Die Schule hat die Eltern mit vielen Schreiben aufgefordert, für den Schulbesuch zu sorgen. Am 04.10.2021 erstmals und dann wöchentlich wurden beim zuständigen Ordnungsamt Anträge auf Einleitung eines Bußgeldverfahrens gestellt. Daraufhin wurden in erheblichem Umfang Ordnungsgelder festgesetzt (I 7). Die Eltern berichten von 14 Bescheiden, die ergangen sind.
Auch das Jugendamt wurde von der Schule am 04.10.2021 informiert. Am 28.10.2021 wurde mit der Familie (Eltern und Kind) und der Schulleitung ein Gespräch beim Jugendamt geführt. Dieses führte zu keiner Lösung. Das Jugendamt äußerte, keine Maßnahmen ergreifen zu wollen, da eine Kindeswohlgefährdung nicht bestehe.

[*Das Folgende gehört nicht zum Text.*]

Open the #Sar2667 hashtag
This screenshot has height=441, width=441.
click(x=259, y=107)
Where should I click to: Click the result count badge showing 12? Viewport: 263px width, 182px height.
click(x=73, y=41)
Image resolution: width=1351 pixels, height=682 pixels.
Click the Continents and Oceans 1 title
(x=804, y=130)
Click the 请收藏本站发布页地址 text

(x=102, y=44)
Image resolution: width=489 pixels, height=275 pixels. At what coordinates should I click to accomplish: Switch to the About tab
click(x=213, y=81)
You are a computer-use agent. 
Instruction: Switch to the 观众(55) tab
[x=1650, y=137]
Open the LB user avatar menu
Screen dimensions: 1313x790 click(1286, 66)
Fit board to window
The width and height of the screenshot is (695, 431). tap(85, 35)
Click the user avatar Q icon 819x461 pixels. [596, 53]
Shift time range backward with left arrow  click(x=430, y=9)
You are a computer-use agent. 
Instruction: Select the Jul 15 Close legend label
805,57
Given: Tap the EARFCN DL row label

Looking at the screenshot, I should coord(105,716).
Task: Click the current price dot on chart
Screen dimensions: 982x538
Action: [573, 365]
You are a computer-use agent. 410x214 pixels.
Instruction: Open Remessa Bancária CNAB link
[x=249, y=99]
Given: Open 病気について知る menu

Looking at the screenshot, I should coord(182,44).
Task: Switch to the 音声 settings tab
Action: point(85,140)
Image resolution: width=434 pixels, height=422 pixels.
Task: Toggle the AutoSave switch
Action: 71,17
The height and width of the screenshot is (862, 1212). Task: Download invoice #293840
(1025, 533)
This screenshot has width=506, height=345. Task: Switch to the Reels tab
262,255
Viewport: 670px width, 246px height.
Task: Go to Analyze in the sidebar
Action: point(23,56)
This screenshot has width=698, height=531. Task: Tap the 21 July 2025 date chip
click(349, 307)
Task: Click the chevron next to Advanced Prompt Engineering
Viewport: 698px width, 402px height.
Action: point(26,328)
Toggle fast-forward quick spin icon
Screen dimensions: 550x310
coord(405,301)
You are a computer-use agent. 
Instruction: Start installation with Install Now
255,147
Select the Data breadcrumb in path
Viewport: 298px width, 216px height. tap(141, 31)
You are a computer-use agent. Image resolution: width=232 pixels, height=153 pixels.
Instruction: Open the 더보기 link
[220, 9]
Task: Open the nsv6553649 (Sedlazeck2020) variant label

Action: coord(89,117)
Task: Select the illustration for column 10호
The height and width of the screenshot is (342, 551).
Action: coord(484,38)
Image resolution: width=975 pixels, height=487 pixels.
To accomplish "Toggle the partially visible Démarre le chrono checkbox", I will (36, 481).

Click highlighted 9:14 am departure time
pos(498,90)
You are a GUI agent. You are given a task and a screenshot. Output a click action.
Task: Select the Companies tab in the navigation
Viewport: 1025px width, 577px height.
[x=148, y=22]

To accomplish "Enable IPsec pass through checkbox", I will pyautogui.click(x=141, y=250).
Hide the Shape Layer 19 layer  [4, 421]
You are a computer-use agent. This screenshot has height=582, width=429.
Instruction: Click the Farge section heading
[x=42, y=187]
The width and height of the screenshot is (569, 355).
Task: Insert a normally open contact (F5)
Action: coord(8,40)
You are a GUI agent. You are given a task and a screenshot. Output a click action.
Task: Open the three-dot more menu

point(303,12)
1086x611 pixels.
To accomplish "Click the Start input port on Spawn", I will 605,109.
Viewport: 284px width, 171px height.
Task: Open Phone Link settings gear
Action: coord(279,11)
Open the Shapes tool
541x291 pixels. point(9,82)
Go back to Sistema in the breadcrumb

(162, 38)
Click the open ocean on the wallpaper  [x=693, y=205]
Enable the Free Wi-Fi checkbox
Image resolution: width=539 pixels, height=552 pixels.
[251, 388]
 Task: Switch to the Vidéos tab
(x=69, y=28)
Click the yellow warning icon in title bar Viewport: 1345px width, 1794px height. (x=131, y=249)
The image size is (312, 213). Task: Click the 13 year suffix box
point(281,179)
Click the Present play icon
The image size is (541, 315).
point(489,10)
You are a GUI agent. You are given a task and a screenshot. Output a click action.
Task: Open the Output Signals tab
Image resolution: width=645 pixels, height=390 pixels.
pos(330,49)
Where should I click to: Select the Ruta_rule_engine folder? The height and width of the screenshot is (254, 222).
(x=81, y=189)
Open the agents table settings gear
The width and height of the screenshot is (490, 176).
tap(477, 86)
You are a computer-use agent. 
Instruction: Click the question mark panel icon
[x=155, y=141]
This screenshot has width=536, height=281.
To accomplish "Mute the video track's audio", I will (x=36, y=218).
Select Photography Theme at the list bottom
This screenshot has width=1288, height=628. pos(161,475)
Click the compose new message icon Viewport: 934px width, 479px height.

Mit Schreiben vom 26.01.2022 wandte sich die Schule daraufhin direkt an das Familiengericht (I 1). Die Eltern traten entgegen (I 203). Das Kind schrieb in einer "Willenserklärung" (I 211): "Außerdem gilt die Schulpflicht nur für juristische Personen, aber ich bin ein Mensch."
Zum Anhörungstermin vom 31.03.2022 erschien die Familie nicht (I 213). Sie hatte das Familiengericht aufgefordert, zum Nachweis der eigenen Legalität die Gründungsurkunde der Bundesrepublik Deutschland vorzulegen; das Familiengericht war dem nicht nachgekommen. Das Familiengericht ...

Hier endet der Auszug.